Material to process >>
-- Opening Marker --

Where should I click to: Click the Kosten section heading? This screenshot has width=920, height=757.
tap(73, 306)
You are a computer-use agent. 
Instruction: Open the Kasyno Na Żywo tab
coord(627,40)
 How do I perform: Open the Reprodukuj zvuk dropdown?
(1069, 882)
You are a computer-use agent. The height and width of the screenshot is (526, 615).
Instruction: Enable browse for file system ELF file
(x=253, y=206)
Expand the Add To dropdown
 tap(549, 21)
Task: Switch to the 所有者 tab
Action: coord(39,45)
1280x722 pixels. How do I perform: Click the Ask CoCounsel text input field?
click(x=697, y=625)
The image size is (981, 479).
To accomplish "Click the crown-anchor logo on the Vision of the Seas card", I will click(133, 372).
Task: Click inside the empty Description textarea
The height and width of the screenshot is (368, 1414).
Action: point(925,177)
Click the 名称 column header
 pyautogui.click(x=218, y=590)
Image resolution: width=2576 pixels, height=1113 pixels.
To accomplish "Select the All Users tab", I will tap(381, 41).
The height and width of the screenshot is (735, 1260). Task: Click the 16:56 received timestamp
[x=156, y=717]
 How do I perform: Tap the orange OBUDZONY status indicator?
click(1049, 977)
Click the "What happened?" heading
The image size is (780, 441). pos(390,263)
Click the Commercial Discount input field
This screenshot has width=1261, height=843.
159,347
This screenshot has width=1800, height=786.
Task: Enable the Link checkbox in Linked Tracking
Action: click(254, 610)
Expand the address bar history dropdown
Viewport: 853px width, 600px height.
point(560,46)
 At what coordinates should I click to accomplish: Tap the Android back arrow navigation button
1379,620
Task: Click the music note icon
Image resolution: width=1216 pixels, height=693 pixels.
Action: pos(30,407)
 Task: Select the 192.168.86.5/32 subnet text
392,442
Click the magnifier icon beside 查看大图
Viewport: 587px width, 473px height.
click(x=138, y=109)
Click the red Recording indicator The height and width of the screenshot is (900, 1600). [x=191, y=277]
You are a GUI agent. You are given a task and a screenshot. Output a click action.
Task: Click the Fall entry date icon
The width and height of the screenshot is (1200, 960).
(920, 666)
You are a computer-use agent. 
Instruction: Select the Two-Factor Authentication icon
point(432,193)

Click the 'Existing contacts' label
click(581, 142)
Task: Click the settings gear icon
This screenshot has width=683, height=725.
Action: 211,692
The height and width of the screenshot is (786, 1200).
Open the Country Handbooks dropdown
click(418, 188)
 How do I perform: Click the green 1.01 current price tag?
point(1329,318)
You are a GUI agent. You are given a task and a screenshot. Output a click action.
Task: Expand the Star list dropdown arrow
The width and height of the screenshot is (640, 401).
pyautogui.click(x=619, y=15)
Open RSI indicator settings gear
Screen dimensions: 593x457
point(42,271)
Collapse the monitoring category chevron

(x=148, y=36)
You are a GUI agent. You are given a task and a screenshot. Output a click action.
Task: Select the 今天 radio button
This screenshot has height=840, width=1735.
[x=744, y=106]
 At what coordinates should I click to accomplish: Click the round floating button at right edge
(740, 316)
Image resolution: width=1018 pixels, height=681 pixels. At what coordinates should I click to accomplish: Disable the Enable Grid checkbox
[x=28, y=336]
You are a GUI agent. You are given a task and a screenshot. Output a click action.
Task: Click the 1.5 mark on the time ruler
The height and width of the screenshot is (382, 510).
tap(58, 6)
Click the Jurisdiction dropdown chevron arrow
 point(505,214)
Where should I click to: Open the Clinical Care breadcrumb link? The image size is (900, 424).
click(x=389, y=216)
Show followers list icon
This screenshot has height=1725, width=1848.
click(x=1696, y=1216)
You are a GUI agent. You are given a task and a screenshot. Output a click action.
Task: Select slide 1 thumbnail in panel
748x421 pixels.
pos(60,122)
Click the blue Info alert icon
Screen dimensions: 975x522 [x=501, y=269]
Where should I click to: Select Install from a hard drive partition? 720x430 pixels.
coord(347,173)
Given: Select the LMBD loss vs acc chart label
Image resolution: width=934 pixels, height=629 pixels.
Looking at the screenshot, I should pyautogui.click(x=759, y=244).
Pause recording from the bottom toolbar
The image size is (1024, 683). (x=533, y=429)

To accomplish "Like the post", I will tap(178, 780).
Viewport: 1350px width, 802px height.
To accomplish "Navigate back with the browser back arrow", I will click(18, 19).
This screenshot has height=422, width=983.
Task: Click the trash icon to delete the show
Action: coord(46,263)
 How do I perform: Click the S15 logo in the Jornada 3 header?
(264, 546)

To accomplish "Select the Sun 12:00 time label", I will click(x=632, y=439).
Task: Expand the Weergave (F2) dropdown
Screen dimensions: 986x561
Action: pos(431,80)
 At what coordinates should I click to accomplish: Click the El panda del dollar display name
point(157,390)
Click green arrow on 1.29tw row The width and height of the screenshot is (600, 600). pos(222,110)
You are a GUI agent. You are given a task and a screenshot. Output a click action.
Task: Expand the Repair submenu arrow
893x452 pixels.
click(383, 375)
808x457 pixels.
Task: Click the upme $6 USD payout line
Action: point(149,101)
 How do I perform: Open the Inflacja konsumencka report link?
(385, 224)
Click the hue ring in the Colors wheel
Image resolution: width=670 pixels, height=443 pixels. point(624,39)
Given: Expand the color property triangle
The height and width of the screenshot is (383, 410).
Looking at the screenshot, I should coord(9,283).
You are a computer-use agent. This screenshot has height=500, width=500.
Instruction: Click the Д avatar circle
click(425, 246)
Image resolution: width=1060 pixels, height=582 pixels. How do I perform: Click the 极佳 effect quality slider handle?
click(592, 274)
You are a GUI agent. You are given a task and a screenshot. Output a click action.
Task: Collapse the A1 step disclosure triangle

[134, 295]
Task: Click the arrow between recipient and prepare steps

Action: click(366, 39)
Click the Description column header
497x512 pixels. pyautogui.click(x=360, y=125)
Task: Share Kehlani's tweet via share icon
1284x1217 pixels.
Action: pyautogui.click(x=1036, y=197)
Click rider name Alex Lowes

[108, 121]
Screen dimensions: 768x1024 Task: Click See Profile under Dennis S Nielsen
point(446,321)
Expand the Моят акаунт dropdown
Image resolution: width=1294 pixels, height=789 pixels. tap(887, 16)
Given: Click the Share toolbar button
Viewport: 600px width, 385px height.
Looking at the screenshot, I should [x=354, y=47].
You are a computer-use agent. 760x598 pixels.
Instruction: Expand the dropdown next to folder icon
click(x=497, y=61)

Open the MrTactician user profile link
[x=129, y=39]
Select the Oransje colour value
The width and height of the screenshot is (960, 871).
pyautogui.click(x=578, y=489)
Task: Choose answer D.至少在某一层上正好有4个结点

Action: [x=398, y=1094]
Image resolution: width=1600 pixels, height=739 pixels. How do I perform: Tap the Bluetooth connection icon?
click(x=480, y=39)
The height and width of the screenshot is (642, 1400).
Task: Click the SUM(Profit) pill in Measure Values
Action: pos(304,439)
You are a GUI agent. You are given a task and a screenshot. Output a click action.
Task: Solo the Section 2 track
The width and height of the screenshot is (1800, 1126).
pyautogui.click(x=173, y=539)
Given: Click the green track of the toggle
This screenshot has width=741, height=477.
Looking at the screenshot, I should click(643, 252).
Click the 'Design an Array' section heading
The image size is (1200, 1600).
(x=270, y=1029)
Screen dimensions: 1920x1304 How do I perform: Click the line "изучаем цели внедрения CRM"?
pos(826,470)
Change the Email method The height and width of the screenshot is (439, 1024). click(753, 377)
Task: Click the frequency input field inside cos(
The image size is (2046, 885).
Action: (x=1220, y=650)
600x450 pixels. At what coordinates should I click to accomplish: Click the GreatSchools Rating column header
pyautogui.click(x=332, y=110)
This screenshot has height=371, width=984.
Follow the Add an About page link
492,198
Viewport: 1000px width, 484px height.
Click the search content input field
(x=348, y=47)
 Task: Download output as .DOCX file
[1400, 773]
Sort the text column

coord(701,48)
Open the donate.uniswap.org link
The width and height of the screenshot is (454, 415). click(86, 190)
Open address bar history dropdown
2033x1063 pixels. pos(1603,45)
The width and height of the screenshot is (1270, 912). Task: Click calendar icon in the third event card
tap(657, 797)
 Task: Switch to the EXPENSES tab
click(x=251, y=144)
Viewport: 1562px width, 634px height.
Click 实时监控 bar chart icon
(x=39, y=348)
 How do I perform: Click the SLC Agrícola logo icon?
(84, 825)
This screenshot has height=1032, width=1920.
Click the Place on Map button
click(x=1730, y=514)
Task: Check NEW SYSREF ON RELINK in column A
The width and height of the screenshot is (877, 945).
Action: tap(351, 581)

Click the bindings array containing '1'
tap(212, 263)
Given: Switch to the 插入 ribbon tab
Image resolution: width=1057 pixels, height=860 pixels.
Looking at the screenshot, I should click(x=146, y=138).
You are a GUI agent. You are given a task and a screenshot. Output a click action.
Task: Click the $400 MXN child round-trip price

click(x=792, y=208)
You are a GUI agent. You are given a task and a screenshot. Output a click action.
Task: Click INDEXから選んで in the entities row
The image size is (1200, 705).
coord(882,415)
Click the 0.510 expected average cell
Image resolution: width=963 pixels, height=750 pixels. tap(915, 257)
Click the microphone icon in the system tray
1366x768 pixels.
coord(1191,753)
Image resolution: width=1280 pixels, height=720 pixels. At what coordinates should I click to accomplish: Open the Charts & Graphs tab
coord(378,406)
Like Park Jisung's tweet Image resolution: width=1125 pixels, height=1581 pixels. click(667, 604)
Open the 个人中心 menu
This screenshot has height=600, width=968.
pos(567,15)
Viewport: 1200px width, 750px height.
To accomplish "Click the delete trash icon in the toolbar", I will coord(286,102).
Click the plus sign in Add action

-- Closing Marker --

Problem to work on >> Reproduce every line above that contains the string "inside".

Response for this exercise >>
Task: Click inside the empty Description textarea
Task: Click the frequency input field inside cos(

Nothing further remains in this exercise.